Best of luck. Target Prio on the wagon with the Big Mek inside. Or if he´s using them as firing platforms.. ur... dont bother, ork BS is bullshait.


----------



## msteward (Jan 5, 2011)

Run your heavies as a combination of vindicators, land raiders (also a good transport for your berserkers). Ork anti-tank weapons are terrible so you have a good survivability chance. If you dont want to run one of these. This may be a good opportunity to take the Havocs off the shelf and autocannon or heavy bolter the shit out of them; it's up to you if if you want more shots or a greater range and strength.

I play a guy who runs a similar list, 2 units of 30 boyz and a KFF big mech close enough to each of them to get the save, and the thing he hates the most is my land raider.

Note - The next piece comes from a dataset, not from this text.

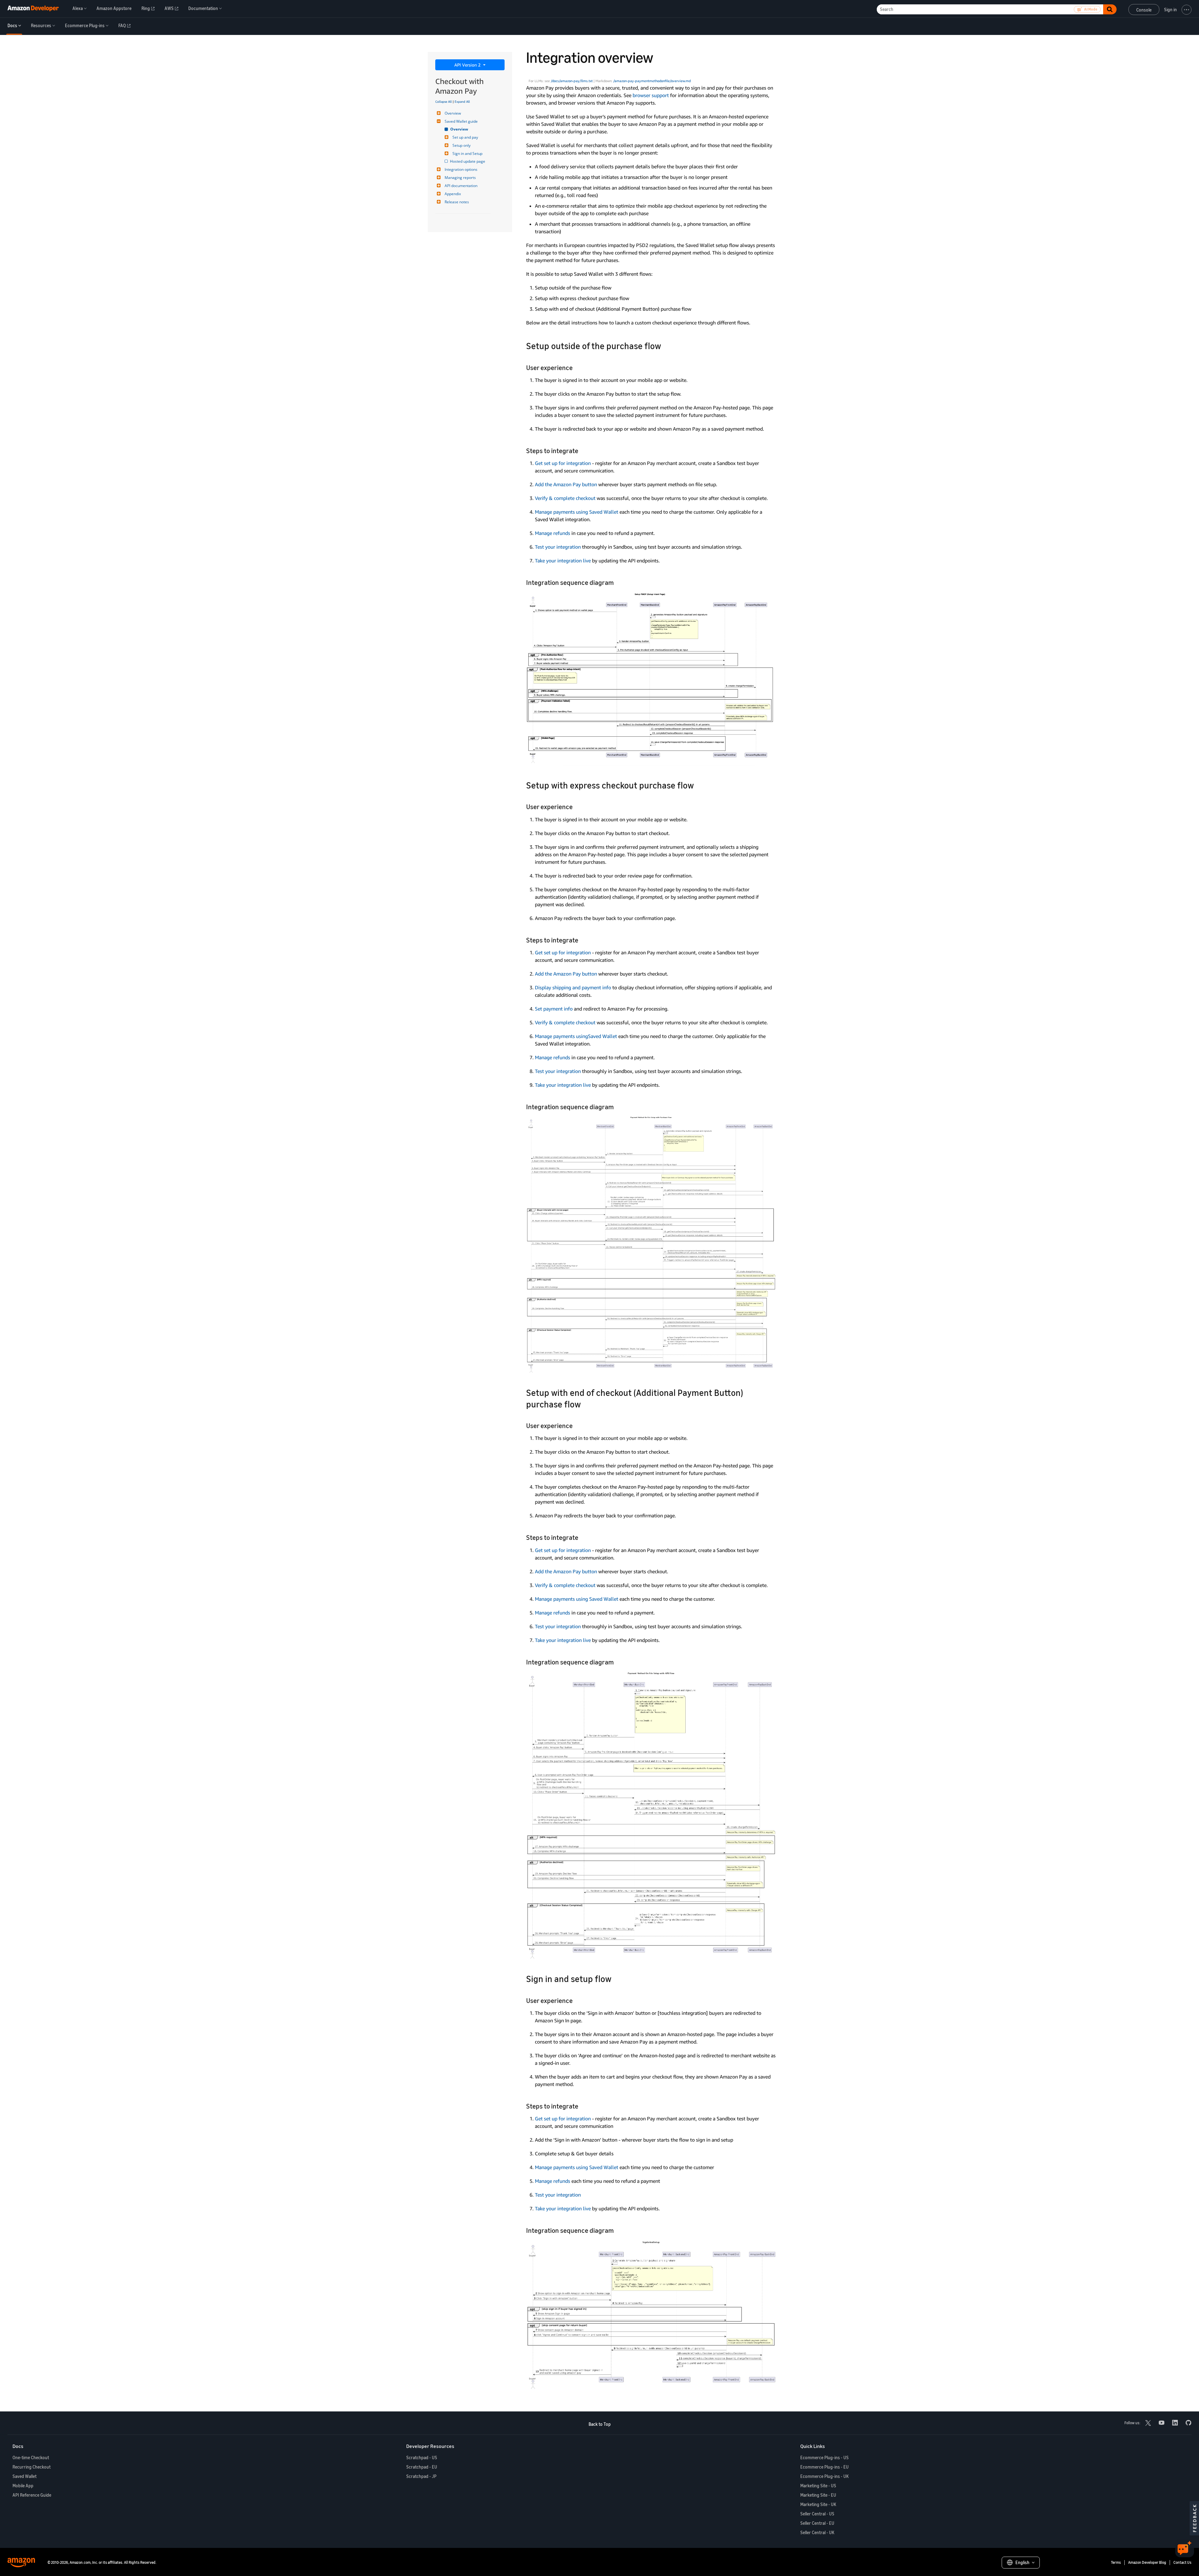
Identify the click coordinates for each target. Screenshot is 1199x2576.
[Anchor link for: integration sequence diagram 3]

I rig it up with a havoc launcher and demonic possession, and fill it either with Khorne Berserkers or Terminators with Lightning Claws (make them champions if you have the points to spare). Instead of running it up and assaulting them immediately, l sit it back and soften them up while they advance. Once they're within 18 inches, you can move 12" and assault of of the land raider if you like but i prefer to get one more round of shooting in before I do that. 

As it's been said already. Patience is a virtue against orks, don't be afraid to stand back and shoot the hell out of him while he runs up to you.


----------



## ArchangelPaladin (Jul 7, 2010)

A decent general rule is to shoot the stompy stuff and stomp the shooty stuff. As ork are stompy shoot them, so just sit as far back as possible and bring as many templates as you can. 

Also you’re opponents list is not all that great so if you tailor your army you should be able to really bring the pain; ‘ard boyz, shooty wagons, deff dreads, oh my. He’s spending alot of points for not much gain.


----------



## 5tonsledge (May 31, 2010)

take 3 chosen squads 5 man squads with 5 flammers should add up to 15 flammers. get them in rhinos. then take havocs with auto cannons in the back field. 2 daemon princes Mos Los. then fill in youre troops with what you want. Plague marines eat orks up, but with those power claws id suggest just taking large CSM squads. auto cannons will be good on corners. cause im assuming he is rushing up towards you. so wait to get side armor in those Battle wagons. cant get every cover save. anyways if you want to play it safe rush him with youre daemon princes and youre chosen. kill the killa kans with the auto cannons. those chosn will rip squads apart. thats a lot of wounds.


----------